Выход книги стихов «Цветок Амальфи» стал поводом для разговора с поэтом, прозаиком, публицистом, художником, преподавателем, членом исполкома ПЕН-клуба и главным редактором журнала «Охраняется государством» – об эмиграции, традиционализме, нынешней аристократии, новаторстве в поэзии, В. Бибихине, ПЕН-клубе и объединении церквей.
Александр Чанцев: Твой новый поэтический сборник «Цветок Амальфи» посвящен полностью Италии. Почему такой выбор? Италия жива? Потому что в октябре, когда был там, не покидало ощущение страны, более живущей за счет своего прекрасного прошлого, чем витальной ныне.
Андрей Новиков-Ланской: Очень люблю эту страну. В ней какое-то сосредоточение красоты. Красивые люди, язык, природа, архитектура. Великолепная кухня. Но если говорить о прекрасном прошлом, то в Италии более чем где-либо ощущается непрерывность, единство исторического времени. Когда сегодняшний быт не противопоставлен развалинам Древнего Рима, средневековым романским соборам и палаццо Ренессанса, а естественным образом продолжает их. Главное место молодежных тусовок в маленьких городках – на площади у кафедрального собора, как и много столетий назад. И пасту на обед итальянский клерк ест в заведении, где ее неизменно готовят лет пятьсот.

ЗАДАНИЯ
1. Где, согласно интервью о книге «Цветок Амальфи», собирается молодежь в маленьких итальянских городках?
2. Продолжи интервью о книге «Цветок Амальфи» с места после его последней фразы.

ИСХОДНЫЕ ДАННЫЕ
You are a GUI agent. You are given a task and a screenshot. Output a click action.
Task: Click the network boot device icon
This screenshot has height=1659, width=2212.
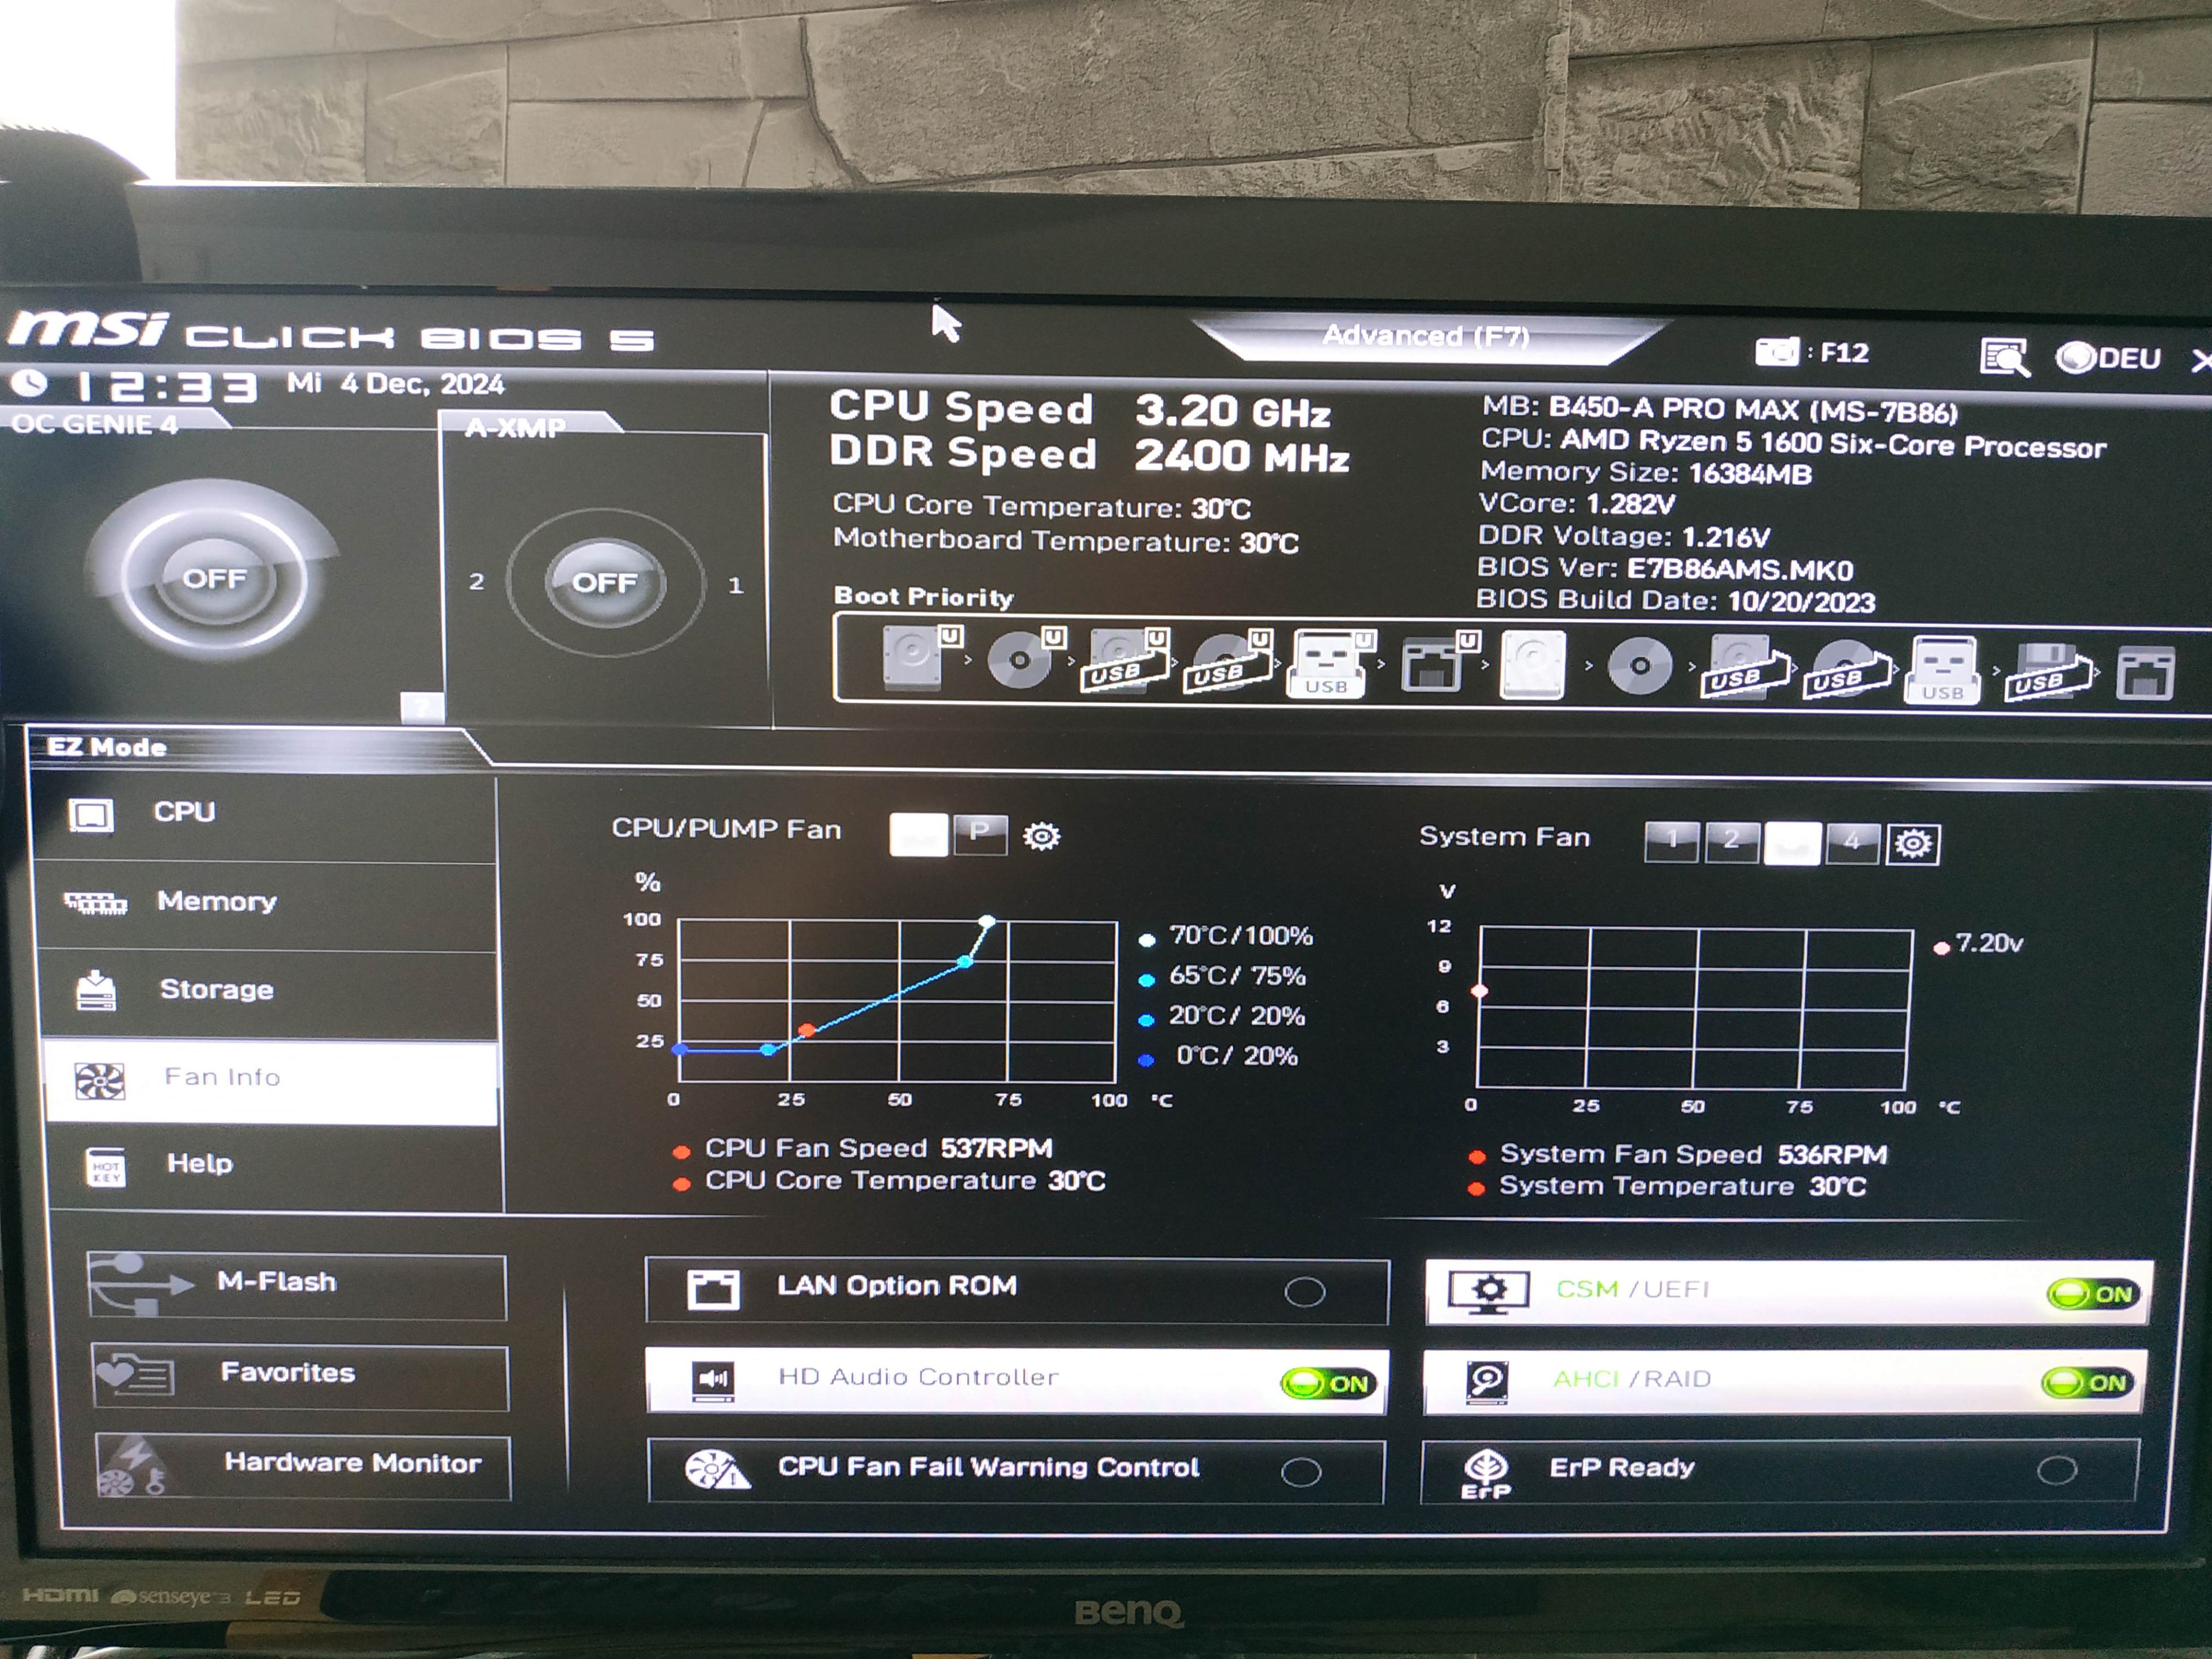(x=1431, y=665)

ОТВЕТЫ
1. На площади у кафедрального собора.

2.
Русский человек испытывает неизбежную тоску по такому единству во времени. Наша повседневность, увы, не имеет преемственности, она оторвана от истории – во всяком случае, материальной. Ну а то, что Италия – место скорее отдыха, праздника и удовольствий жизни, чем какого-то трудового напряжения – это, безусловно, так. Но в Италии витально.
А.Ч.: Бродский в интервью говорил о том, что итальянцев отличает «более близкое отношение с тем, что создано людьми», чем у других народов, у них «близкие отношения с колоннами, которые встречаются так же часто, как деревья». Приходили мысли уехать из России?
А. Н.-Л.: Вообще-то, эмиграция – предмет моих исследований. Диплом писал о Бунине и Набокове, диссертацию – об Иосифе Бродском, потом были книги об истории русской аристократии в изгнании. Но сам бы я предпочел стиль жизни русских писателей XIX века – свободных путешественников. Тютчев, Гоголь, Тургенев, Достоевский годами жили в Европе, но никогда не уезжали насовсем. Я, конечно, осознаю, что для поэта изгнание, бегство – почти норма. Овидий, Данте, Пушкин, Цветаева – там длинный ряд.
А.Ч.: Оторванность от истории как отсутствие преемственности – эти и подобные концепты русской истории обсуждались в твоей совместной с Леонидом Пашутиным книге «Москва в пространстве» (М.: «Aurora Expertum», 2013). Для меня эта книга встраивается в жанровую традицию от Розанова до Галковского. А какие философы важны для тебя?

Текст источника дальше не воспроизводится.